A problem with outlawing binding is that in the general case, code doesn't really know how much binding it has been through already. That can be the loading process behind a module... or an abstract dialect that has slots in it where you can put code.

Just consider things like the OPERATION abstraction just added to Whitespace. You want the code in the body to be able to see library definitions you load in to the module as a whole--that foundation is done by a bunch of binding. Then it's building a function behind the scenes...a process that means binding to locals and (synthesized) arguments.

While it's using "global" variables to access parts of the virtual machine state, this needs to change to something that's more narrow. Maybe it gets at everything through one variable like your STATE approach, so it would have to say things like state/stack. But as I mentioned that feels heavy-handed... I think it's nice to just have an implicit stack variable since messing with it is so common. So broadening this set out to N implicit variables seems better, maybe just a few shorthands (e.g. STACK allowed instead of VM/STACK, but other things might require VM/XXX)

In such a layered world, what kind of rule could MAKE OBJECT! enforce to disallow binding? What's the test it does on a block to say "hmm, this is too bound up".

Yep! :slight_smile:

But I'm very glad you are picking up involvement in this line of thinking. Because having an interest in this topic at all seems to be pathologically absent from most of the Rebolverse (whereas I believe it is kind of the essential question of what the semantic basis for the language could possibly be...)

In terms of inch-by-inch progress: the baby step I've been trying for starters is to stop mutable binds from happening to CONST data. Since functions make their bodies CONST, that means anything that would "bind implicitly" (such as MAKE OBJECT!) would have to be switched from BIND-style binding to IN-style binding.

There's actually still some violators, due to a lot of little technicalities in a very sprawling and organically evolved codebase. But good news is that the compiler can catch the violations (just by making a C++ build). There just have to be little "ignore the violation" tweaks in--for now--for some bits to run.

I hope you take a look through the steps to upgrade the Whitespace example and some of the questions it raises. Right out of the gate, it needed a variant of MAKE OBJECT! which didn't broadcast the bindings down through the body...and you can see how I did that in the CATEGORY implementation.

This is a very excruciatingly manual form of what I talk about in "breaking MAKE OBJECT! into multiple operations". But this is a very common need and people shouldn't have to write their own version of it.

I doubt the needs are all that different from your Parse Machine. But the advantage the whitespace case has is that it's a rather easy-to-understand and documented scenario that can be compared with implementations in other languages.
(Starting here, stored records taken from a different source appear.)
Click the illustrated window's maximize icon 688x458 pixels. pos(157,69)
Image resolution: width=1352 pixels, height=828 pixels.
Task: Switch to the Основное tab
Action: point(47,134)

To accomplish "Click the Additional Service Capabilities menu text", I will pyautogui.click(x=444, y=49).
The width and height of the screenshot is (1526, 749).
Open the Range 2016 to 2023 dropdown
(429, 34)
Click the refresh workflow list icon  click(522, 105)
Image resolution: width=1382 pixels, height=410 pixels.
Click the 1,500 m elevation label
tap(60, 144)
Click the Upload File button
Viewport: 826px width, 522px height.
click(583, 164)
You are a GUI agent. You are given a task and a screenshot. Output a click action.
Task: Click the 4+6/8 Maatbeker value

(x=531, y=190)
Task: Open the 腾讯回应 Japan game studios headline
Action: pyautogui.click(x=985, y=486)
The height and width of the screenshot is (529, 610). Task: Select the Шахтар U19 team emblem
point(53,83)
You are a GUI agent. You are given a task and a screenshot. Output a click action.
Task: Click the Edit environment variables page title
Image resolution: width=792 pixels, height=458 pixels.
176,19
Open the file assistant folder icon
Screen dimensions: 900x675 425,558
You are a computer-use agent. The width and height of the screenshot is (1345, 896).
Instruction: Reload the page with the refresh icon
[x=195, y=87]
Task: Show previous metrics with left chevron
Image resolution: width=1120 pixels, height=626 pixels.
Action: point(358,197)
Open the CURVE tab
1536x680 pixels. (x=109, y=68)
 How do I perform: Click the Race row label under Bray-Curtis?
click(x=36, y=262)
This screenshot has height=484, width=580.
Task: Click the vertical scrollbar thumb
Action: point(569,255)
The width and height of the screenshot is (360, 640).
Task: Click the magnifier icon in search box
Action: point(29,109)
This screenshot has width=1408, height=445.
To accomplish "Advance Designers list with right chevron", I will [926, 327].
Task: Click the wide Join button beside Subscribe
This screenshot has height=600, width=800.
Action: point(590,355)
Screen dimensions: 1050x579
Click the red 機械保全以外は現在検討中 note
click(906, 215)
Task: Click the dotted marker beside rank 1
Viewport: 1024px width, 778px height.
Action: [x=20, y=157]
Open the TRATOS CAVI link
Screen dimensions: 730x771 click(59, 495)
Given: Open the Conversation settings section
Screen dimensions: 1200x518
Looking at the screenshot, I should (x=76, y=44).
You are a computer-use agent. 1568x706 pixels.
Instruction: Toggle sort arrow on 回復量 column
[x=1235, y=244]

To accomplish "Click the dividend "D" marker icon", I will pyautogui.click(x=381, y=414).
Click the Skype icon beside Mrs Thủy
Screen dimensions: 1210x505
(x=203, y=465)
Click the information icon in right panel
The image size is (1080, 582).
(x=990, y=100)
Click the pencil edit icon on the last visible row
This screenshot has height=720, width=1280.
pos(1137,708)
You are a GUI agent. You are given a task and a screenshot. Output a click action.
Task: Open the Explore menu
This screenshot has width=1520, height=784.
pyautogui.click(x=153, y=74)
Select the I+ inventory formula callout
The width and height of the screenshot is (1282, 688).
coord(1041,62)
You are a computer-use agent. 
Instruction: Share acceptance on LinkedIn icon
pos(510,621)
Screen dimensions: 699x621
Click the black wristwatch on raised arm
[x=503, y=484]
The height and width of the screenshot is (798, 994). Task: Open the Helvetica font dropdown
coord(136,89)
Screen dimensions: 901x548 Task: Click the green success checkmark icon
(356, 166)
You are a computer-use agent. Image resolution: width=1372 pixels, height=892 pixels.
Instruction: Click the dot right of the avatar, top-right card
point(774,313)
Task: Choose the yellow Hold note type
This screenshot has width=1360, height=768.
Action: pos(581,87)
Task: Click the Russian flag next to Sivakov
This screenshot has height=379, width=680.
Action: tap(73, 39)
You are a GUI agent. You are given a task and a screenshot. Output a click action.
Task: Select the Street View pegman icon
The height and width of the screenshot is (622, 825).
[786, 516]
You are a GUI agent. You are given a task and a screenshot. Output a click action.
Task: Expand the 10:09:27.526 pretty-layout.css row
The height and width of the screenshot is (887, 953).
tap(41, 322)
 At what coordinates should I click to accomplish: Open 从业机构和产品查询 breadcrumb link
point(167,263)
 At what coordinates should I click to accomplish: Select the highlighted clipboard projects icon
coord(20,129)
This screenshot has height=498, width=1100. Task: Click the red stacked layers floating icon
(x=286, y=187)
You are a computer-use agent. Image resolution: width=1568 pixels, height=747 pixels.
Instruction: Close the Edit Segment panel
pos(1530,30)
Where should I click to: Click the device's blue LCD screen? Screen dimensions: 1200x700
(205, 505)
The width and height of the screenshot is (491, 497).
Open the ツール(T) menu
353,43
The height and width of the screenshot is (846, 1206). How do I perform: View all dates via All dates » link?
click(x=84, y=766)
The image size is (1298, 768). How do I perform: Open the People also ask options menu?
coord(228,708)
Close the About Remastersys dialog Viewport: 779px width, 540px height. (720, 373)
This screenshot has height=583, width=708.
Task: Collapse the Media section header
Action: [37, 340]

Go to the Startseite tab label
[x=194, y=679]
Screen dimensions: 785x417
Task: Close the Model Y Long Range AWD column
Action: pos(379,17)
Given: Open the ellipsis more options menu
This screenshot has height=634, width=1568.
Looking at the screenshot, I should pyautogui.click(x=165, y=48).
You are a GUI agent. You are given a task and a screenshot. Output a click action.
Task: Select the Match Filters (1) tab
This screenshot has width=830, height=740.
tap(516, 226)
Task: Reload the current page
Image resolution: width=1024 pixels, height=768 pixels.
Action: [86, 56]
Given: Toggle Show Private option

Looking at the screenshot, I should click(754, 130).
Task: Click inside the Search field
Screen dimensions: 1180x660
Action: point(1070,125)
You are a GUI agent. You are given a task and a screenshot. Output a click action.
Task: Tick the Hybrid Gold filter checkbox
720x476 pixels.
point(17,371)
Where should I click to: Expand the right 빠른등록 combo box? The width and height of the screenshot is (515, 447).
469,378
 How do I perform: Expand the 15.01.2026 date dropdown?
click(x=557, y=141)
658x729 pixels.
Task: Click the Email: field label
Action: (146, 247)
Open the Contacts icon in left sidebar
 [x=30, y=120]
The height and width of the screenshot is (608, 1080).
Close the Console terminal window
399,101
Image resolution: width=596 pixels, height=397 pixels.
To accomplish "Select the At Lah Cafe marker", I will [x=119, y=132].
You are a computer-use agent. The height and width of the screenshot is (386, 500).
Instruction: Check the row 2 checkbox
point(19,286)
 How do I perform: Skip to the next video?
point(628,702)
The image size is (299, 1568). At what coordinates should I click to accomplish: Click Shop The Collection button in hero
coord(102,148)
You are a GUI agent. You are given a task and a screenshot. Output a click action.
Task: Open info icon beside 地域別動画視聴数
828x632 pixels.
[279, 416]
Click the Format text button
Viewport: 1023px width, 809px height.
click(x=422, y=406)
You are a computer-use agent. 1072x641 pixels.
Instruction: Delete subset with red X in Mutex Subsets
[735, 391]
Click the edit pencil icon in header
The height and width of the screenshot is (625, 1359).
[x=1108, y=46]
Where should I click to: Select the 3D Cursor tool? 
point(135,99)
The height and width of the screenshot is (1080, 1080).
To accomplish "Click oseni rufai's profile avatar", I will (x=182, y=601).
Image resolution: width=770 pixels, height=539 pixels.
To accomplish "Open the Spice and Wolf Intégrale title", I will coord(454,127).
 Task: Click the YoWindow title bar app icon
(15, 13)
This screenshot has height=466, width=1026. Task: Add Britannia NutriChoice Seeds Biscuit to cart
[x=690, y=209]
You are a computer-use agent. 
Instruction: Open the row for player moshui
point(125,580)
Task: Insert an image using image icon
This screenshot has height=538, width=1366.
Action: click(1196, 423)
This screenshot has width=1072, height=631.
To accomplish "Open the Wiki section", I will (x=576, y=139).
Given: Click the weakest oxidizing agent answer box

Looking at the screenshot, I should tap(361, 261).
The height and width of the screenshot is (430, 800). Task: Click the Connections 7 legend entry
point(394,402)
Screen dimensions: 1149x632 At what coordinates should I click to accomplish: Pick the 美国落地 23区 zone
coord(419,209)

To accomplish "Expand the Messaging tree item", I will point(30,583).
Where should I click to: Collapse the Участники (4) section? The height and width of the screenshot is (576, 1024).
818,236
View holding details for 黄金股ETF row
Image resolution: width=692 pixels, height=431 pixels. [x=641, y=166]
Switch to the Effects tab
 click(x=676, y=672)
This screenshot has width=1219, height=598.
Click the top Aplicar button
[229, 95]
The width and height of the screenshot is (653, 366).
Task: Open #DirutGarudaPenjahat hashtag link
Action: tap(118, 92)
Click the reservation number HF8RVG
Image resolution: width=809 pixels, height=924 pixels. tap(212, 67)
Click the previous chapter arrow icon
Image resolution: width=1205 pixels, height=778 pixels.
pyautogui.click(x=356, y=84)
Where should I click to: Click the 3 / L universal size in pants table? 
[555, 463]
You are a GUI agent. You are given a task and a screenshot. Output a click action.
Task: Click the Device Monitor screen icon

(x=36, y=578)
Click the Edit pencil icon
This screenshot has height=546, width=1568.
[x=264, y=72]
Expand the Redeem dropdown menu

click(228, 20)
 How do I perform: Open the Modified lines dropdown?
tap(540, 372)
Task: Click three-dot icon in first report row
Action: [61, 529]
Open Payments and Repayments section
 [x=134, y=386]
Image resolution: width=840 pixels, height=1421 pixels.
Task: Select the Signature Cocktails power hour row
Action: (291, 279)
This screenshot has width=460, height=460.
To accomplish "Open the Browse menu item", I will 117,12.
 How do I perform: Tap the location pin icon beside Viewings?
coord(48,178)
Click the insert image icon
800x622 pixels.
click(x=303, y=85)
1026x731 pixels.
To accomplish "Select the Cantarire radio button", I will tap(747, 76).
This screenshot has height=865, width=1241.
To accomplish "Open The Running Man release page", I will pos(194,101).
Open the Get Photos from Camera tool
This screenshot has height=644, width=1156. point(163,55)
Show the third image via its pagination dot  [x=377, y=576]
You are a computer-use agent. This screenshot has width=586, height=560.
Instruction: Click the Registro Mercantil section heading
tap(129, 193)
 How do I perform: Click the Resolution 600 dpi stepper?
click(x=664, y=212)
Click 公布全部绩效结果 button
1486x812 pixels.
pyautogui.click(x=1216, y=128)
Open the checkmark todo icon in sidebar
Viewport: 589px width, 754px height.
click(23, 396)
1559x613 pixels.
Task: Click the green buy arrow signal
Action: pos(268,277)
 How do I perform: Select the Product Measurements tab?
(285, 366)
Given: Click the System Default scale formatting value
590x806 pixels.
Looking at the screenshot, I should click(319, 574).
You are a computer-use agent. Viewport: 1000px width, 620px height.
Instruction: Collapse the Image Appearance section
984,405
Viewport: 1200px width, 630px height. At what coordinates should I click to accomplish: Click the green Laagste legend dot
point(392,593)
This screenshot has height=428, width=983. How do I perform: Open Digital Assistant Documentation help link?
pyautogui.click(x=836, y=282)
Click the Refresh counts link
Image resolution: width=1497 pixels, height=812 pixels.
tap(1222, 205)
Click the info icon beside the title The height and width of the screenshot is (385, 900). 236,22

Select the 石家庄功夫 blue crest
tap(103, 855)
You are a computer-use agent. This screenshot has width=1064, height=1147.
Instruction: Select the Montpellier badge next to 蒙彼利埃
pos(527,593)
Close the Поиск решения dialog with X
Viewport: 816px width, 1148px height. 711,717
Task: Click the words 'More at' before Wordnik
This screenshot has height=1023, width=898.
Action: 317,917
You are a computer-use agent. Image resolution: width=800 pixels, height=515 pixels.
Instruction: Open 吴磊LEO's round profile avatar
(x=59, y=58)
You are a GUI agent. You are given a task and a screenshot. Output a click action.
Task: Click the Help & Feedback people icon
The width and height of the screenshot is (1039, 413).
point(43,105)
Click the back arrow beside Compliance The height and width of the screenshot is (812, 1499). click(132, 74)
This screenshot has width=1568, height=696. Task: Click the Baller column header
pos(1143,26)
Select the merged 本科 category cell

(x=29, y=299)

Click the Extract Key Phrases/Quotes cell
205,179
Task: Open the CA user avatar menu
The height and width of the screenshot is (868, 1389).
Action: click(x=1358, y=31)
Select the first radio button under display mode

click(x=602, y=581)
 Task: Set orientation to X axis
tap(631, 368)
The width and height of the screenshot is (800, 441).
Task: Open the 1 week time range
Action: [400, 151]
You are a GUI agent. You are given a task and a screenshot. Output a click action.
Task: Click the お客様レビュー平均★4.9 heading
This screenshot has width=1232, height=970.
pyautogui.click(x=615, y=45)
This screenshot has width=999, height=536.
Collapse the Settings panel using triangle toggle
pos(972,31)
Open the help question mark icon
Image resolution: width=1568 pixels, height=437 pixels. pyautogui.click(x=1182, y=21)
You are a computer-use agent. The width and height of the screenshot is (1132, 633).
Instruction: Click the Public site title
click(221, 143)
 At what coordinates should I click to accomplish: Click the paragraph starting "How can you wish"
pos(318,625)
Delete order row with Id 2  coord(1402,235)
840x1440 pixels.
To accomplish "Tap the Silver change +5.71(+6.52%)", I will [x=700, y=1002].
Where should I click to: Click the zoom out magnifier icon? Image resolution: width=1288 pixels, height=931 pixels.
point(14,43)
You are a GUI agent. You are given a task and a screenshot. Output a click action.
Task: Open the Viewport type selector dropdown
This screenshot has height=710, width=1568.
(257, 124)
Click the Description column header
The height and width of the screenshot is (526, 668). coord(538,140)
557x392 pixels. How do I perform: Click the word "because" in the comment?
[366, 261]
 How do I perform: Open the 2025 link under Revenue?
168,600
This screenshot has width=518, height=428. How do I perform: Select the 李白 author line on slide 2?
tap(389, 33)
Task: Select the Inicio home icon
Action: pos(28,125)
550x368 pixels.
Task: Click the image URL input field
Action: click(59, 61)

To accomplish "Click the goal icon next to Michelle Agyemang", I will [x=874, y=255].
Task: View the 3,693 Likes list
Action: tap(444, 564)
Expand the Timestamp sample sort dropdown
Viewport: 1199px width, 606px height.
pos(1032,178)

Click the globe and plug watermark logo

So I hope you can chime in on helping to solve these fundamental and mission-critical problems...what are the steps, what do we call them, and how does it all plug together to make a compelling story.

If a Redbol can't solve problems like this, then the big-picture promises are basically snake oil. People are merely going down a Turing tarpit of making weirdly brittle spaghetti code in Rebol--simply because it can't stop you from solving a problem using it (not because it's providing material support). I think Ren-C stands on reasonable ground to build the Actual Value solution. But it needs your help.